Terminaux de points de vente : un risque de plus

La situation des terminaux de point de vente (POS) est peut-être plus préoccupante. On se souviendra sûrement des incidents qui ont frappé ceux de TargetHomeDepot, ou encore les groupes Hyatt, Hilton, Starwood et Mandarin Oriental, sans compter tout récemment Forever 21. Vincent Nguyen indique d’ailleurs que Wavestone a « travaillé sur des cas où quelques millions de détails de cartes bancaires étaient aspirés directement au niveau des caisses ».

David Grout souligne que « l’un des défis pour les POS va être clairement le support des plateformes déployées sur ceux-ci, car un grand nombre d’entre eux opèrent toujours des plateformes obsolètes de Microsoft qui ne bénéficieront pas de support pour les patchs Spectre ou Meltdown. De plus, pour les environnements Microsoft, vu que la mise à jour nécessite le positionnement d’une valeur en clef de registre, cela va être un vrai défi pour l’industrie au sens large ».

Des choix d’architecture à adapter

Vincent Nguyen y voit d’ailleurs une cible potentiellement plus intéressante, « même l’environnement humain des appareils rend l’accès potentiellement plus compliqué ». Mais sur le plan logique, la situation apparaît plus préoccupante que pour les DAB : « beaucoup sont encore sur des SI peu cloisonnés. Les travaux sont en cours, ça avance, mais on part d’un historique plus compliqué à gérer ».

En outre, si les entreprises opérant ce type de systèmes peuvent avoir mis en place une surveillance du cœur de leur système d’information, celle-ci n’apparaît pas encore assez étendue à des systèmes métiers comme les terminaux de point de vente.
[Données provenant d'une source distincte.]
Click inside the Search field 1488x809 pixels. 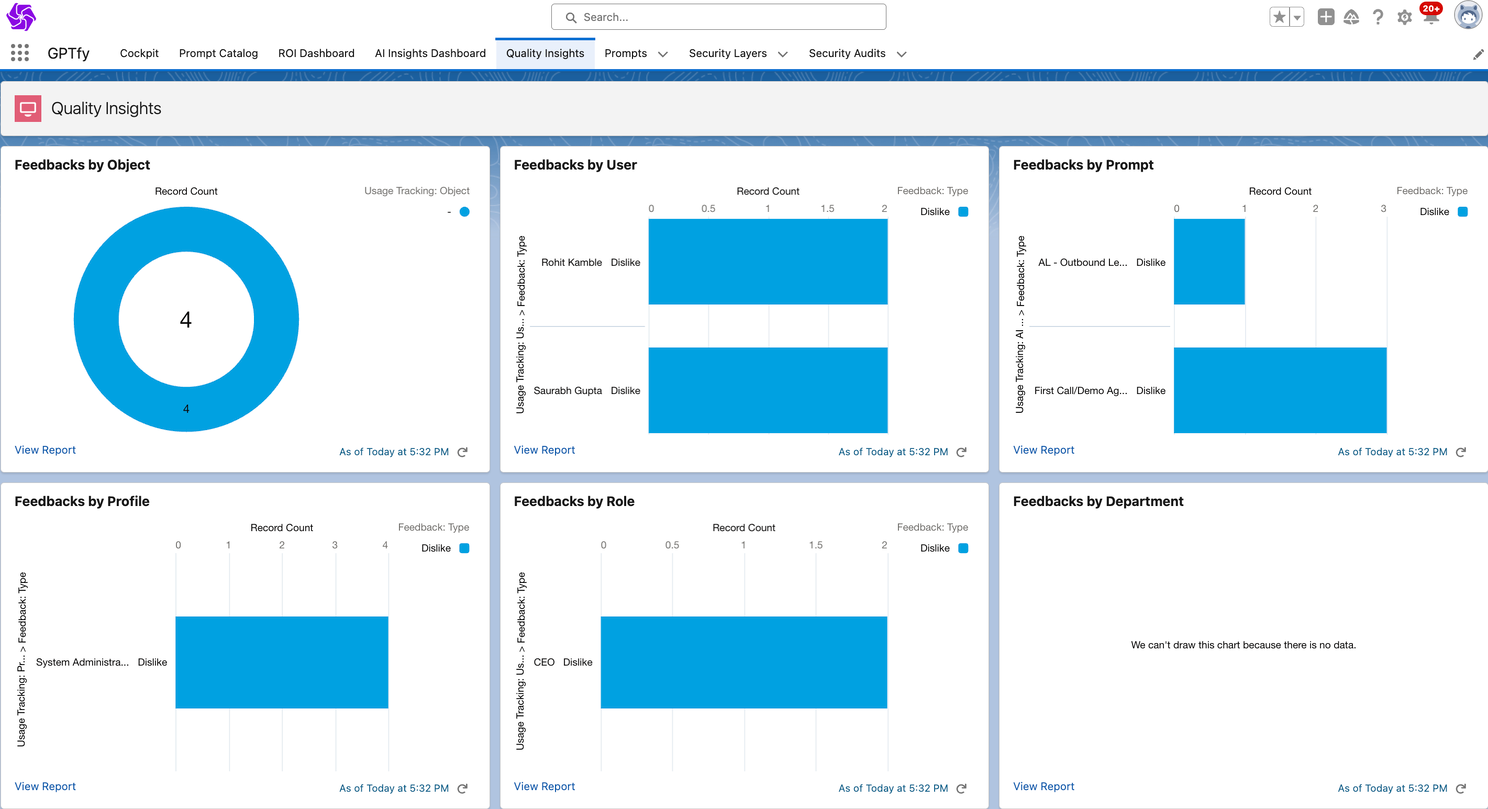(x=718, y=17)
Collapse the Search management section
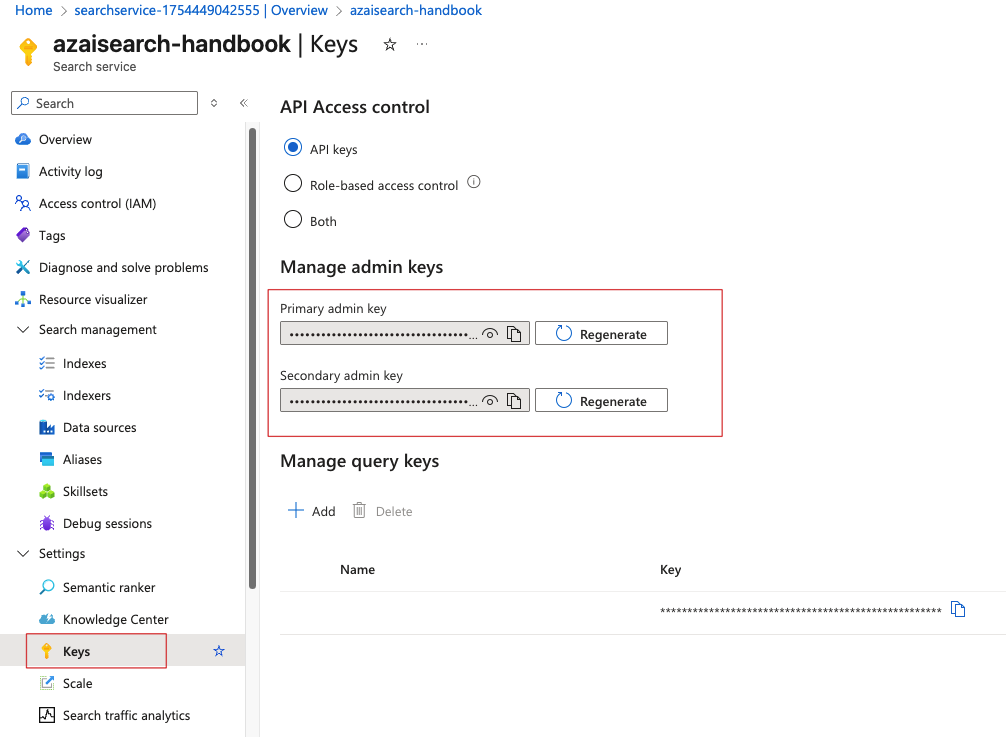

Dès lors, d’éventuelles communications avec des serveurs de commande et de contrôle pourraient passer largement inaperçues.

Une industrie discrète

Pour cet article, nous avons également sollicité NCR, Diebold Nixdorf — en juillet dernier, IOActive avait alerté sur une vulnérabilité affectant certains de ses DAB —, la Payment Alliance, ou encore Kahuna ATM. Ceux-ci n’ont pas, pour l’heure, répondu à nos demandes de commentaires.
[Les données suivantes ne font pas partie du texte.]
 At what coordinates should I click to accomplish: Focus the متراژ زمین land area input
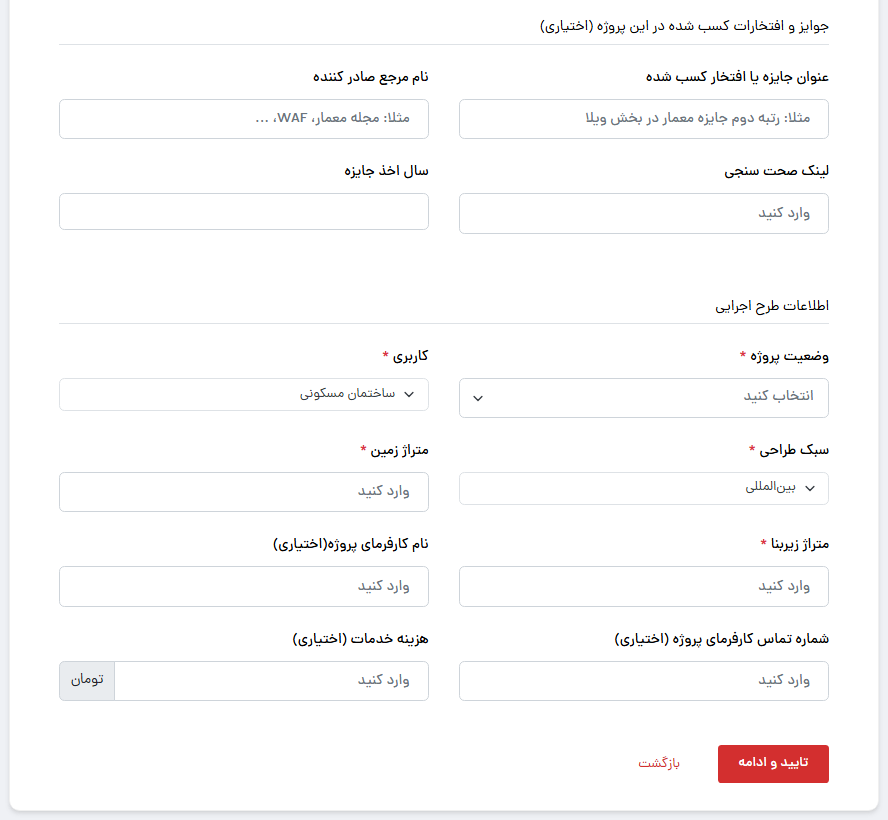click(x=243, y=492)
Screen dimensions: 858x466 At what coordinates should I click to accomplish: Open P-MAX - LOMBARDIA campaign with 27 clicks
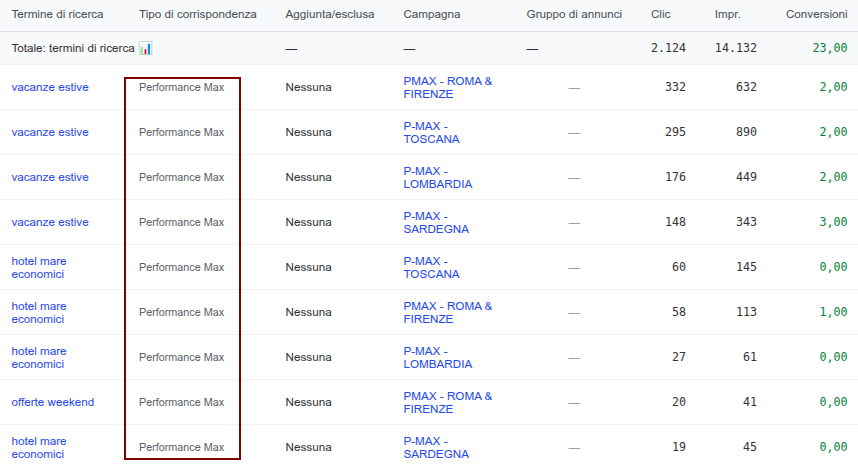438,357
Fujitsu avait publié un billet de blog sur Meltdown/Spectre le 5 janvier, mais l’a depuis retiré de ses sites Web. Google le référence toutefois encore. Le groupe vient de publier un premier état d’analyse d’impact sur ses produits. Celui-ci concerne pour l’heure les mainframes et systèmes de stockage, mais n’apporte aucun élément concernant les systèmes de point-de-vente, les TeamPoS, et les DAB. Fujitsu précise toutefois clairement que les systèmes qui ne sont plus supportés ne recevront aucun correctif.